Conformational Change of Poly(N-isopropylacrylamide) during the Coil−Globule Transition Investigated by Attenuated Total Reflection/Infrared Spectroscopy and Density Functional Theory Calculation

Abstract

A conformational change in the coil−globule transition of poly(N-isopropylacrylamide) (PNiPA) was investigated by Fourier transform infrared (FT-IR) spectroscopy with attenuated total reflection (ATR) method and density functional theory (DFT) calculations. ATR/IR spectra of PNiPA in an aqueous solution change dramatically in the vicinity of the coil−globule transition temperature (θ temperature). Below the θ temperature, unimodal peaks are observed at 1624 cm^-1 in the amide I region and at 1562 cm^-1 in the amide II region, respectively.

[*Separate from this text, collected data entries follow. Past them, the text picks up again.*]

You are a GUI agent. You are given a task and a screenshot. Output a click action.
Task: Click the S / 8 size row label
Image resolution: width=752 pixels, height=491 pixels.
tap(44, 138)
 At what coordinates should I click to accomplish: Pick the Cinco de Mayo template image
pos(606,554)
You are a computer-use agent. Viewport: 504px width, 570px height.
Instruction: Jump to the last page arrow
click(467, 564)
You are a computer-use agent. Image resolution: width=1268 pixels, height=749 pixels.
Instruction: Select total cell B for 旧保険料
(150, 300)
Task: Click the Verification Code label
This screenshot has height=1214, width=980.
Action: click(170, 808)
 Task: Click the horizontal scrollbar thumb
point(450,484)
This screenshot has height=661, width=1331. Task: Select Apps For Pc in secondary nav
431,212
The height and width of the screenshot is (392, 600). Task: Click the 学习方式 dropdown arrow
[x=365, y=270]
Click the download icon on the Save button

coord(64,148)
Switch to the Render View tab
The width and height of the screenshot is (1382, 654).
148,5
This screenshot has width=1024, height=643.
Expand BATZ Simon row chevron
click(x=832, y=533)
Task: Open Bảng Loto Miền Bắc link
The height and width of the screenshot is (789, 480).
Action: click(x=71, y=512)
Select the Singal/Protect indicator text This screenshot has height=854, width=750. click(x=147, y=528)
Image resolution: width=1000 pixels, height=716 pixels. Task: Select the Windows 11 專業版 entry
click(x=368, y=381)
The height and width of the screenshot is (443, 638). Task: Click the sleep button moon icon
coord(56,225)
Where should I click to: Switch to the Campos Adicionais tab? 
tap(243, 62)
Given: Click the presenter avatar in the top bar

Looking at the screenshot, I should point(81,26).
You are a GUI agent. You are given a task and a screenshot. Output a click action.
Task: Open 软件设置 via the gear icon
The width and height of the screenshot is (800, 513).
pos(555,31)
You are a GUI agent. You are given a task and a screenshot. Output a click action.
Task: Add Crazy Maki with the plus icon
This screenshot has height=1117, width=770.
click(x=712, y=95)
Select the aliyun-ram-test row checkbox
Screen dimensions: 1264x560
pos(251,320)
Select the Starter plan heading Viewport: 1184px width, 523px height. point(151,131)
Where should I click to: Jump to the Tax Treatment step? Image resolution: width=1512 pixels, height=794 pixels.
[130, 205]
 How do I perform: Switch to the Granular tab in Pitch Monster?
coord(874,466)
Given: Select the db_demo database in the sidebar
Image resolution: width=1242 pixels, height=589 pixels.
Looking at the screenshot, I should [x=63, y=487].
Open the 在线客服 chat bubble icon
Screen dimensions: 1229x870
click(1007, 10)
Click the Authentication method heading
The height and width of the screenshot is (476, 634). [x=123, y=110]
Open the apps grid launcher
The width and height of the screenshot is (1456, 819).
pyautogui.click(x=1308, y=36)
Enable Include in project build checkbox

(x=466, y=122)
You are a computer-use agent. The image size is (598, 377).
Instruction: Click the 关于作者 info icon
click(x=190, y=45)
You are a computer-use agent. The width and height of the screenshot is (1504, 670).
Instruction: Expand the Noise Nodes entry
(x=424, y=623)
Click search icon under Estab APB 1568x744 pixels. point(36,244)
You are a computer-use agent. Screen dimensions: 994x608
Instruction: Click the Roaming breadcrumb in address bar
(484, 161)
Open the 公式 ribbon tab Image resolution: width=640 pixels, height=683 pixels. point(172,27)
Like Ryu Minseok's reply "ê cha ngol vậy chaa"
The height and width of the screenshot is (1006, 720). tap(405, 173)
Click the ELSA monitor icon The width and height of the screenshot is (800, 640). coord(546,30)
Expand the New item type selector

Above the θ temperature, a new peak appears abruptly near 1653 cm^-1 in the amide I region and the amide II band shifts gradually to a lower frequency by 6 cm^-1. In the amide III region, the relative intensity of a band at 1173 cm^-1 is weaker than that of a band at 1155 cm^-1 at lower temperatures, but it becomes larger during the coil−globule transition of PNiPA. DFT calculation for dimer models of PNiPA suggests that the amide I band at 1624 cm^-1 is assigned mainly to a stretching vibration of the C═O group that forms a strong hydrogen bond with the N−H bond of a neighboring amide group. The band at 1653 cm^-1 observed above the θ temperature may be due to a free C═O group. It is, therefore, suggested that some of the intramolecular hydrogen bonds between neighboring amide groups are broken during the coil−globule transition. Furthermore, it is deduced from the DFT calculation that the relative intensity of the bands at 1173 and 1155 cm^-1 in the amide III region reflects the population change in the gauche and trans conformations in the main chain during the coil−globule transition.